**課題一覧**
(1) イオン源の説明文に基づき、次の問いに答えてください。
(a) 「磁気回路」なる用語は何を指すと定義されているか。
(b) デュオプラズマトロンイオン源の用途として、どのようなものが例に挙げられているか。
(c) カソード12は、どのようなものであってもよいとされているか。
(2) イオン源の説明文を、最後の文の後から書き継いでください。

**本文抜粋**
本明細書において用いられるように、「部分的強磁性の」なる用語は、要素のうち、ある部分が強磁性であり、別の部分が非強磁性であるもの(例えば、アノード)を指す。
【0036】
本明細書において用いられるように、「磁気回路」なる用語は、磁束を含む閉ループ経路であって、その磁束がギャップ(例えば、デュオプラズマトロンイオン源のZ電極とアノードとの間のギャップ)を通過するもののことを指す。
【0037】
部分的強磁性アノードを備えるデュオプラズマトロンイオン源が提供される。デュオプラズマトロンイオン源は、イオン源として、二次イオン質量分析計や粒子加速器等の多様な用途において使用することができる。部分的強磁性アノードは、自身の強磁性部にイオン抽出開口を画定している部分的強磁性領域を含み、例えば、部分的強磁性アノード挿入体である。特定の実施形態によるアノードの部分的強磁性領域(例えば、部分的強磁性挿入体)では、より質量分率が大きく且つより体積分率が大きい材料が、(非強磁性とは対照的に)強磁性を有していてもよい。部分的強磁性領域は、接合部において互いに接合されて、イオン抽出開口を形成するように加工される強磁性部と非強磁部とを有する。この部分的強磁性アノード領域は、イオン抽出開口が対応するZ電極のZ電極開口と同軸上に配置される場合であっても、イオン抽出開口から出る電子を偏向し得る磁場を生成するように構成されている。このような偏向は、デュオプラズマトロンイオン源が共に動作するように構成される接地電極に、電子が到達することを抑制する。Z電極開口とイオン抽出開口との同軸上の位置合わせにより、デュオプラズマトロンイオン源のソースプラズマの中心であり最も強力な領域から、陽イオン又は陰イオンを抽出することが可能となる。
【0038】
図1は、本開示の実施形態による部分的強磁性アノードを利用することができる例示的なデュオプラズマトロンイオン源10の概略図である。デュオプラズマトロンイオン源10は、ガス供給によりイオンビームを供給する。負に帯電したカソード12は、電極を真空チャンバ14に送る。カソード12は、電気的に加熱された金属のフィラメント(熱イオンカソード)又は未加熱の金属円筒からなる中空カソードであってもよい。
【0039】
真空チャンバ14内へのガス供給が(例えば、カソード12の又はカソード12と隣り合うガス供給開口を介して)行われると、イオン化した粒子のプラズマ16が、ガス供給の電子衝突により生成される。中間電極又は「Z中間」電極(例えば、Z電極18)は、放電を、物理的な収縮と、磁場をZ電極18の出口とアノード22との間の領域において収束させることと、の両方により収縮させる。プラズマ16からの陽イオン又は陰イオンは、その後、アノード22により画定されたイオン抽出開口20を通じて加速されて、イオンビームを生成する。

**データ抜粋**
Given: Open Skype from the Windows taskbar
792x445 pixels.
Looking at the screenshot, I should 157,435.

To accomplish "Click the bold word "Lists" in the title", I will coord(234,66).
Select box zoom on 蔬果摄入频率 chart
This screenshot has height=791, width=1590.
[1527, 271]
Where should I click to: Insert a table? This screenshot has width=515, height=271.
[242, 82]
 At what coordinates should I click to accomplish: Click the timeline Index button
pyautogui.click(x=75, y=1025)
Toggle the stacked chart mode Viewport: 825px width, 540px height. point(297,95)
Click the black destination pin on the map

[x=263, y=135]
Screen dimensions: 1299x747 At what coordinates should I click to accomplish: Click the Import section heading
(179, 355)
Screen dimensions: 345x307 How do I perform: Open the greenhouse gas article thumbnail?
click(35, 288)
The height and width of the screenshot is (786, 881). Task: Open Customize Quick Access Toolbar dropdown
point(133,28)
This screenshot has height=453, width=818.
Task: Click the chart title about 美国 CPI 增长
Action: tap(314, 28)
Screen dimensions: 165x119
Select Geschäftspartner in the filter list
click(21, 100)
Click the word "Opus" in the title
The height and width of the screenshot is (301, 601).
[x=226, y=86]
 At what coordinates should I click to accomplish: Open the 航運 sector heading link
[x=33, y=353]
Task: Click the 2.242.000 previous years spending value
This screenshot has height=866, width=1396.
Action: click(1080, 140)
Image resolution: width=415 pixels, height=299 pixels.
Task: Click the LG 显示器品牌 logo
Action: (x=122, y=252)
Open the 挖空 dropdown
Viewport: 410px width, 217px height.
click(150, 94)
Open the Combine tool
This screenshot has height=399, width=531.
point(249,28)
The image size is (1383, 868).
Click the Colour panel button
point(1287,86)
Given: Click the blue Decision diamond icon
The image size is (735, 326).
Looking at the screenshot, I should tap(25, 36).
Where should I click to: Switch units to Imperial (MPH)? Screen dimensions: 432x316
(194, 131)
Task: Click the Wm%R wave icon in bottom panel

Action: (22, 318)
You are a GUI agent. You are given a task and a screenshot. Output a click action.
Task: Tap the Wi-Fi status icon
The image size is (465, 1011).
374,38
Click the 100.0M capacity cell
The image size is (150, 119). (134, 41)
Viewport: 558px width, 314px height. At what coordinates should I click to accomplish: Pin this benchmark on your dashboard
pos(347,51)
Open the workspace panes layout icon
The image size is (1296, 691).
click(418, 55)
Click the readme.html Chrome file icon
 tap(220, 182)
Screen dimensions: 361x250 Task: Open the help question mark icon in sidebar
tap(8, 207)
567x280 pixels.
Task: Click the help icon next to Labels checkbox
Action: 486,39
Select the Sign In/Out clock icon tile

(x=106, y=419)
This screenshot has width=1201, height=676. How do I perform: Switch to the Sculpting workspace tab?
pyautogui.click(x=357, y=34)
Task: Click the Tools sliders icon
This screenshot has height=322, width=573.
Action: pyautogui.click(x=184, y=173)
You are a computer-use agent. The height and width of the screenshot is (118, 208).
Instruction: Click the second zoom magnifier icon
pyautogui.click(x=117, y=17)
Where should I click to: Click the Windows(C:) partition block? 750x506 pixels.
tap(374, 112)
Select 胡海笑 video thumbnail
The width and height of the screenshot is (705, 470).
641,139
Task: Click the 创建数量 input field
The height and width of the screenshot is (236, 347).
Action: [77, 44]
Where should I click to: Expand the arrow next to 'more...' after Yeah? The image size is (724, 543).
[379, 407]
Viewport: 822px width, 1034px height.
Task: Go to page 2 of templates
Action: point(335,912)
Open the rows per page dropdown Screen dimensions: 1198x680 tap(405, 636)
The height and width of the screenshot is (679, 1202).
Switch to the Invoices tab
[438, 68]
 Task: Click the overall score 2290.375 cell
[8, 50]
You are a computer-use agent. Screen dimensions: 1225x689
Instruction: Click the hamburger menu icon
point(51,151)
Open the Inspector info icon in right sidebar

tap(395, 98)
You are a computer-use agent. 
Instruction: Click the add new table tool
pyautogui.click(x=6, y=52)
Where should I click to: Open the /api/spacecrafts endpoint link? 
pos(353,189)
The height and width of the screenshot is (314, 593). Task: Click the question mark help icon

**課題の解答**
(1)
(a) 磁束を含む閉ループ経路であって、その磁束がギャップ(例えば、デュオプラズマトロンイオン源のZ電極とアノードとの間のギャップ)を通過するもの。
(b) 二次イオン質量分析計や粒子加速器。
(c) 電気的に加熱された金属のフィラメント(熱イオンカソード)、又は未加熱の金属円筒からなる中空カソード。

(2)
【0040】
いくつかの例では、デュオプラズマトロンイオン源10は、カソード12とアノード22との間の約300ボルト(V)の電位差(例えば、アーク電流源24により提供される)で動作する。この電位差は、デュオプラズマトロンイオン源10のガス圧が約0.1~1トルほどである場合にアーク放電を維持するのに十分なものである。イオン抽出開口20は差動ポンプ開口としても機能し、アーク放電を維持するのに十分な高さの内部ガス圧を可能にし、その一方で、外部ガス圧を10-5~10-4トルの範囲に維持して、抽出されたイオンが、デュオプラズマトロンイオン源10の外部のガスと許容できない量の散乱衝突を起こすことなく加速されるようにする。
【0041】
デュオプラズマトロンイオン源10全体は、数キロボルト(kV)から数十キロボルト(kV)ほどの加速電位で浮動される。加速電位の極性に応じて、アノード22の表面における電子-イオンプラズマ16からの陽イオン又は陰イオンのうちのいずれかは、イオン抽出開口20から出ることができ、且つイオン抽出開口20の外面からわずかな距離(例えば、1センチメートルほど)をあけて位置する接地電位の抽出電極26に向けて加速が可能である。抽出電極26の抽出電極開口28は、イオンを通過させてイオン鏡筒に進入させる。
【0042】
デュオプラズマトロンイオン源10を決定づける特徴は、放電を収縮させる際にZ電極18が果たす二重の役割である。Z電極18は、放電電流が通過することを制限される小さい流路を含む。二次イオン質量分析法(SIMS)装置では、流路径は1から2ミリメートル(mm)までの範囲であるが、より高電流のデュオプラズマトロンイオン源10で、より幅が大きい流路が使用されてもよい。放電をより小さい断面積に制限することの効果は、イオン電流密度を高くし、ひいてはイオン抽出開口20におけるプラズマ16の密度を高めることである。重要なことには、強磁性金属(一般的には、ニッケル)でZ電極18を製造して、この電極を、Z電極18とアノード22とが磁石の2極である磁気回路の一部とし、これら2つの間の空隙に強力な磁場(例えば、1つ又は複数の外部磁石30によるものであり、これらは永久磁石又は電磁石でもよい)を生成することで、プラズマ16のさらなる収縮が実現する。この空隙は、通常は、1mm~2mmほどである。Z電極流路とアノード22との間の磁場は、Z電極流路からイオン抽出開口20まで延びる中心軸に向かって強力に収束している。そして、この収束している磁場が、さらに放電プラズマを中心軸に向かって収縮させるとともに、イオン抽出開口20に影響を与える放電電流の密度を高めている。
【0043】
いくつかの例において、デュオプラズマトロンイオン源10は追加の構成要素を含む。例えば、デュオプラズマトロンイオン源10は、磁石30又はデュオプラズマトロンイオン源10その他の部品を冷却するための、1つ又は複数の冷却剤流路32を含んでもよい。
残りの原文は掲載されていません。